§ Source extract
'''

Forty percent of administrators and one-third of teachers reported being threatened with violence by parents this school year according to a recently released national survey report from the American Psychological Association.
The aggression mostly came from parents who didn’t want their children to wear masks, opposed online or hybrid learning, or blamed the schools for learning loss. One responder from the survey stated, “This is a new problem. It used to be the kids, now it’s the adults.”
More administrators reported violent threats than other staff, while middle school teachers received more threats than teachers at other grade levels according to the Violence Against Educators and School Personnel: Crisis During COVID report. The number of employees who reported physical violence at school ranged from 14 percent to 22 percent with school social workers most likely to report they’d been attacked and teachers the least likely.
Physical and verbal violence directed towards educators are another reason many are leaving the profession or want to transfer to another school. The survey found 43 percent of teachers want to quit and 22 percent want to transfer. Administrators had a 27 percent desire to quit and 13 percent desire to transfer. These rates were higher in the northeast and south regions. LGBTQ employees had even higher rates of wanting to quit or transfer at 45 percent and 41 percent, respectively.
One teacher wrote, “The grocery store has better security than our public schools.”
Educators stressed the need for increased security and strategies to deal with volatile parents as well as students. Physical aggression from students continues to be a problem as it typically takes about eight months for a violently disruptive student to get additional help or placed in an appropriate program.
So, what can a district do to support and protect school staff? Some actions include:
- Review and train staff on safety protocols.
- Increase safety strategies and ensure safeguards are implemented (e.g., lock exterior doors, ensure each room has a panic button, and encourage staff to “buddy up”).
- Increase police and security guard presence.
- Provide de-escalation and conflict resolution training for staff.
- Streamline the process of identifying students for special education or behavioral supports.
- Support educator and student mental health and well-being.
- Promote trauma-informed practices.
Violence against educators is an increasing problem, and comprehensive research-based solutions are needed. Ensuring staff are safe and equipping them with strategies to deal with violent threats can ease stress and allow them to focus on instruction and student learning.

'''

§ Tasks to complete
#1 Return the passage from the article on violence against educators starting at "- Increase police" and ending at "health and well-being.".
#2 Answer these questions using the article on violence against educators:
(a) What percentage of administrators reported being threatened with violence by parents this school year?
(b) What percentage of teachers want to quit, according to the survey?
(c) How long does it typically take for a violently disruptive student to get additional help or be placed in an appropriate program?

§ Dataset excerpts
'''

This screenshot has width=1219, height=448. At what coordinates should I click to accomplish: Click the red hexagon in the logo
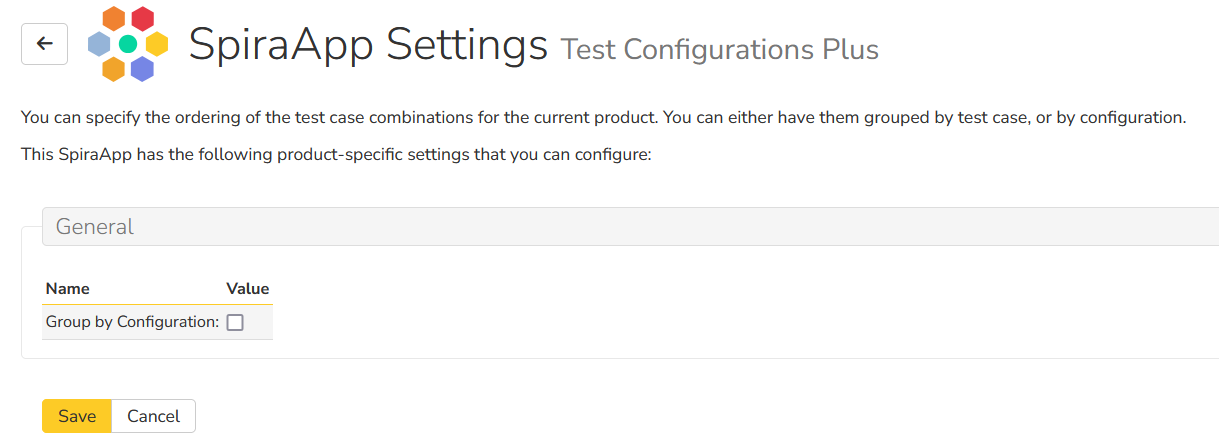point(143,19)
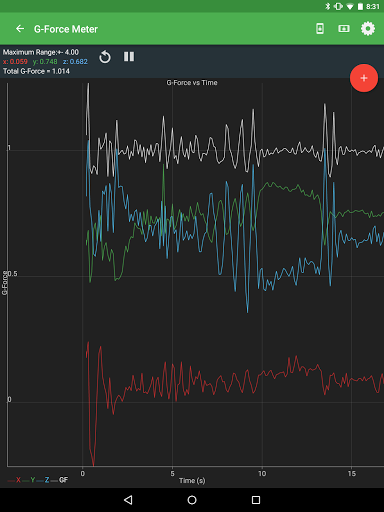Screen dimensions: 384x512
Task: Tap the red plus floating button
Action: point(364,78)
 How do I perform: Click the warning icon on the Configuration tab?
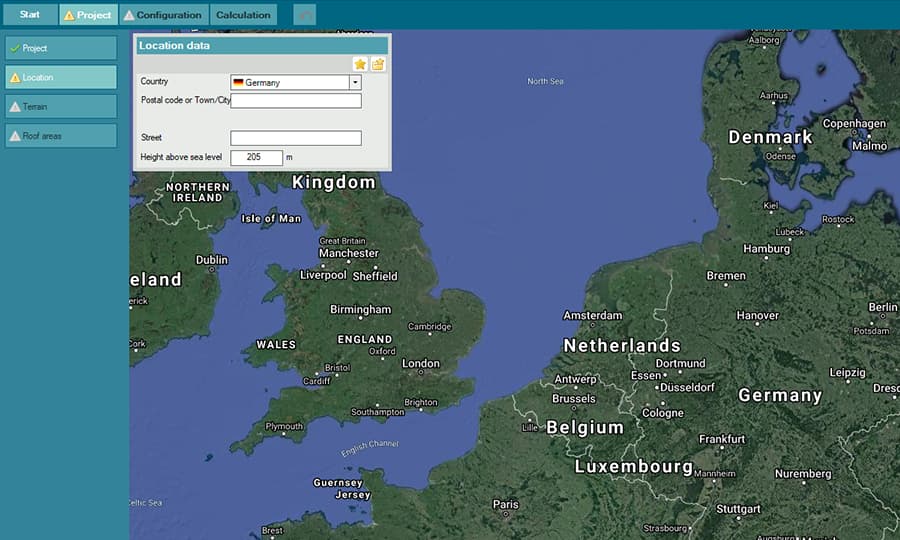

'''

§ Answers to each task
#1
- Increase police and security guard presence.
- Provide de-escalation and conflict resolution training for staff.
- Streamline the process of identifying students for special education or behavioral supports.
- Support educator and student mental health and well-being.

#2
(a) Forty percent
(b) 43 percent
(c) About eight months